Mike Rodríguez

Personal information
- Full name: Mike Davis Rodríguez Sornoza
- Date of birth: April 20, 1989 (age 35)
- Place of birth: Guayaquil
- Height: 1.71 m (5 ft 7 in)
- Position(s): Midfielder

Team information
- Current team: Deportivo Quito

Youth career
- 2003–2009: Barcelona

Senior career*
- Years: Team / Apps / (Gls)
- 2006–2012: Barcelona / 68 / (8)
- 2013–2014: Deportivo Cuenca
- 2015–: Deportivo Quito

= Mike Rodríguez (footballer) =

Ecuadorian footballer (born 1989)

Mike Davis Rodríguez Sornoza (born April 20, 1989) is an Ecuadorian footballer.
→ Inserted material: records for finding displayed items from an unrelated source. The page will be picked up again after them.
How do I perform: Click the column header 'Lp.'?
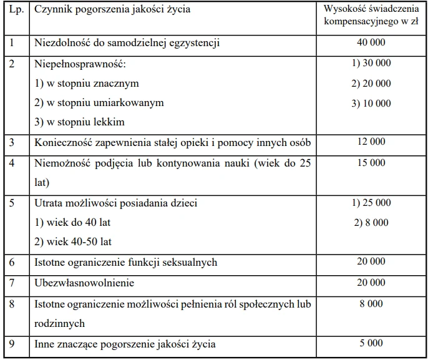(x=16, y=10)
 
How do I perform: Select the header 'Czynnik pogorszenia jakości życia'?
(x=112, y=10)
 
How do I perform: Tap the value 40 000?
(x=371, y=42)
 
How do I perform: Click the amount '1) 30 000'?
(x=371, y=63)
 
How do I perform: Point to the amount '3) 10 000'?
(x=371, y=104)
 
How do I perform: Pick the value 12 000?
(x=371, y=142)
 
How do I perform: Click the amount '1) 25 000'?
(x=371, y=202)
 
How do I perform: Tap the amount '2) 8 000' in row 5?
(x=371, y=222)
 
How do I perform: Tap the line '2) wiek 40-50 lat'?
(x=73, y=242)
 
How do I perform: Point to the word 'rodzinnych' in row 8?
(x=59, y=323)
He currently plays for Ecuadorian Deportivo Quito. He is considered to be one of the young promises of Ecuadorian football along with Jefferson Pinto, Fernando Guerrero, Michael Arroyo, Jefferson Montero, and Felipe Caicedo.

==International career==
Rodriguez made his appearance internationally in the 2007 South American Youth Championship. In May 2008 he scored a double against Deportivo Quito in Quito, making him an important figure for his club.